3 Contoh Surat Pengaduan ke OJK untuk Berbagai Keperluan

Berikut ini contoh surat pengaduan Ke OJK yang dapat kamu tiru dan edit sesuai dengan kebutuhan kamu.

1. Pengaduan ke OJK Mengenai Gagal Bayar Asuransi

SURAT PENGADUAN GAGAL BAYAR LEMBAGA ASURANSI

Pontianak, 3 Desember 2020

Hal : Pengaduan Gagal Bayar Lembaga Asuransi dan Permohonan Mediasi
Lampiran : 3 (Tiga) Lembar

Kepada
Yth. Bapak/Ibu Pimpinan
Otoritas Jasa Keuangan (OJK) Wilayah Kalimantan Barat
di Tempat

Dengan Hormat,

Semoga kesehatan dan kebaikan selalu dilimpahkan oleh Tuhan Yang Maha Esa kepada Bapak/Ibu Pemimpin Otoritas Jasa Keuangan (OJK) dan segenap karyawan agar selalu dalam lindungan dan diperkuat imannya. Aamiin yaa rabbal ‘alamiin. 

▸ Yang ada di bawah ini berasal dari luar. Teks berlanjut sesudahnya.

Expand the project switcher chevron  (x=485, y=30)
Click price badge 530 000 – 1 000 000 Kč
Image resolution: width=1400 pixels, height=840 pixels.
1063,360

Melalui surat ini, saya yang bertanda tangan di bawah ini:

Nama : Utin Indragiri, S.T.
NIK : 95018291798198
Pekerjaan : Wiraswasta
Institusi/Perusahaan : UMKM Meubel Indah Sejahtera
Alamat : Jalan Raya Nusantara Dalam No. 98 Blok A1 RT 32 RW 56 Pontianak Tenggara
Nomor telepon : 0896816287618
Email : utinindragiri@gmail.com

Mengajukan pengaduan terkait adanya gangguan pembayaran yang seharusnya diberikan oleh lembaga asuransi BUMIJAYA kepada saya selaku nasabah asuransi dan pemegang polis Asuransi Pendidikan Anak pada tanggal 3 Desember 2018 sebesar Rp10.000.000 (Sepuluh juta Rupiah). 

Sampai saat ini tertanggal 3 Desember 2020, asuransi BUMIJAYA belum menunjukkan adanya itikad baik dalam memberikan pembayaran tagihan polis sebesar yang tertulis di atas. 

Berdasarkan hasil pertemuan dengan lembaga asuransi BUMIJAYA pada tanggal 11 Februari 2020, melalui surat undangan Pembahasan Pengaduan Nasabah oleh Otoritas Jasa Keuangan bernomor L-71/776 BMJ/2020 maka melalui surat ini saya juga memohon dengan hormat kepada Otoritas Jasa Keuangan untuk menjadi fasilitator dalam masalah sengketa saya selaku nasabah layanan keuangan asuransi BUMIJAYA dengan pihak lembaga asuransi saat menjalankan mediasi. 

Diharapkan melalui adanya mediasi tersebut, dapat ditemukan solusi terbaik dan paling tepat bagi saya selaku nasabah sektor jasa keuangan dengan lembaga asuransi BUMIJAYA cabang Pontianak. Bersama surat ini saya juga melampirkan 3 (tiga) lembar berkas berisi salinan perjanjian polis dari pihak asuransi.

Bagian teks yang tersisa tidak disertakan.